Майор Юра: А чего вы так пренебрежительно отзываетесь о моем рефрижераторе? Я на него полжизни угробил. Да за такой патент за рубежом глотки друг другу будут грызть.
Моложавый брюнет-социолог: Я был уверен, что ваш эксперимент носит чисто социологический характер и решил вести наблюдения параллельно. И вот у меня готова стройная теория поведения замкнутой группы интеллигентов. Не бог весть что, конечно, но эта теория поможет разобраться кое в каких исторических неясностях.
Я (не без гордости, которую пытаюсь спрятать за безразличием тона): Прибавьте мой преобразователь электрической энергии в физиологическую. Вы думали, мы голодаем, а мы электричеством питались!
Народ недоверчиво загудел, а Юра хмыкнул, поглаживая усы, дескать, недооценили «дураков», недооценили.
… Минут за двадцать мы выяснили, что за время нашего заключения в НИИ ДУРА обитателями его сделано двадцать два изобретения и проведено два серьезных теоретических исследования, не имеющих, правда, пока практических перспектив. Кроме того, исчезновения носатого Психа, которые, оказывается, имели место в действительности, а не были, как я думал раньше, сочиненной Жорой байкой, получили название «непосредственное влияние психики спящего на объективную реальность» и признаны зародышем фундаментального открытия.
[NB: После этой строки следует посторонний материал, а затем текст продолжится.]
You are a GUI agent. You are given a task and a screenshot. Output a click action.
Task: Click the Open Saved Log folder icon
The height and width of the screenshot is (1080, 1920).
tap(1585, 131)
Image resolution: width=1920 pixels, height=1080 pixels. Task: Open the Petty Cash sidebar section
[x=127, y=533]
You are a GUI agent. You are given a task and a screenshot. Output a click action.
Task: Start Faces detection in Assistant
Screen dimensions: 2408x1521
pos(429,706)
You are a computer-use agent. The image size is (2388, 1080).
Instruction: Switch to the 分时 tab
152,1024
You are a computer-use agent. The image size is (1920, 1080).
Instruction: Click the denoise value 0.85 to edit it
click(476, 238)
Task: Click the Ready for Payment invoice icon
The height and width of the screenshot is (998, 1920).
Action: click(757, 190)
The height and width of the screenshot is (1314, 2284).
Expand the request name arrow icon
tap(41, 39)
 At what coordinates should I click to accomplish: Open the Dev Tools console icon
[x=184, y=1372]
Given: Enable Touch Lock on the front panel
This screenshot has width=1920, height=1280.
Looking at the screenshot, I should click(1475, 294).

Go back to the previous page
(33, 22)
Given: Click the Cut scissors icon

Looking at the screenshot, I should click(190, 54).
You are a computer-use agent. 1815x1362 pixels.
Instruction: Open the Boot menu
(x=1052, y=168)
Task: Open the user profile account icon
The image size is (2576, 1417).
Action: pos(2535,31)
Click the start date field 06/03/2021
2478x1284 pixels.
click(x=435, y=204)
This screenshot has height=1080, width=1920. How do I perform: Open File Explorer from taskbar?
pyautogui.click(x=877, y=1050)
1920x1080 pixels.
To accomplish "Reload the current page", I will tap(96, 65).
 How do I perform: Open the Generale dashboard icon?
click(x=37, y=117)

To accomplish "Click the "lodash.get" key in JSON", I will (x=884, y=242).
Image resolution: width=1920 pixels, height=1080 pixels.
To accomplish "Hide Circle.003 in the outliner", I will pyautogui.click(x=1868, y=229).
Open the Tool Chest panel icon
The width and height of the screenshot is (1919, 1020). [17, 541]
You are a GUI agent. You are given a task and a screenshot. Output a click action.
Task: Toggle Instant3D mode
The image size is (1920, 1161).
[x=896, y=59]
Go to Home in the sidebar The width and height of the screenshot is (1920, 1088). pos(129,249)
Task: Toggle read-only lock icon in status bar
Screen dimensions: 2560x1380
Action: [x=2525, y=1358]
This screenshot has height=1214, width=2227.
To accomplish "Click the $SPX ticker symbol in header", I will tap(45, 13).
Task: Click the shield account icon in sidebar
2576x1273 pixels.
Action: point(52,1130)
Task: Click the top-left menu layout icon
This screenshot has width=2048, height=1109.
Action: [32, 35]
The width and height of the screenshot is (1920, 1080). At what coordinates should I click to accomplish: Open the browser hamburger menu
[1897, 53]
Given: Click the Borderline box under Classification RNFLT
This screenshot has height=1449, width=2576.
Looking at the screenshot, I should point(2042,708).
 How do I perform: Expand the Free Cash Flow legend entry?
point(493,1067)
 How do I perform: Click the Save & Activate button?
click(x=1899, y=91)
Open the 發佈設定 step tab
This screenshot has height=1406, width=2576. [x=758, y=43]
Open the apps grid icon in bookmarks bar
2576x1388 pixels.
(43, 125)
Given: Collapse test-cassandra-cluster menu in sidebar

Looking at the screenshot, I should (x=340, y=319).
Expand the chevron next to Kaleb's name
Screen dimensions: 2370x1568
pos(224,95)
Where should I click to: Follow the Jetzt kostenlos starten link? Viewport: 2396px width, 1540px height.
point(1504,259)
Даже больше нас поражен был Зонов. «Как это могло случиться? Признаюсь, среди вас находится мой человек. Правда, он и сам не знал, что конкретно меня интересует, но он информировал обо всем, что у вас происходило, и он не мог пройти мимо…» Прервал Борис Яковлевич: «Не утруждайте себя откровениями, мы уже давно вычислили, кто ваш осведомитель и позаботились о том, чтобы утечки информации не было». Я вспомнил ту мерзкую ночь, стоны, Рипкина на «шухере»… «Темная». Интересно, все-таки, кто?
Майор Юра сменил тему, обратившись ко всем:
– Что будем делать, хлопцы? Казнить Зонова Григория Ефимовича или же миловать?
Жора, для которого все уже было ясно, удивился:
– Да вроде бы победителей и правда не судят. Он хоть и гад, а ведь вон сколько всего наизобретали. По всей стране, наверное, сейчас столько не изобретают. Одно обидно: почему я-то тут так ничего и не сделал?
– Наверное, Жора, ты не такой пропащий, как мы, – успокоил я его, – а вся эта система на совсем уж законченных бедолаг рассчитана. А про Зонова я согласен. Хоть меня здесь и били, хоть я и похудел здесь килограммов на двадцать…
Но тут со своего места сорвался Рипкин:
– Если мы оставим безнаказанной эту выходку, мы тем самым признаем право на насилие во имя благих целей. А это – иезуитство и фашизм. Мало ли что тут изобретено?! Это мы сделали, мы, а не он. А он издевался над нами, и больше ничего. Я не удивлюсь, если узнаю, что следующий эксперимент Зонова будет связан с пытками. Его деятельность антигуманна в корне. В войну тоже изобретают, но кому придет в голову оправдывать этим войну? Лично я даже предложил бы во имя гуманизма отречься ото всего здесь созданного.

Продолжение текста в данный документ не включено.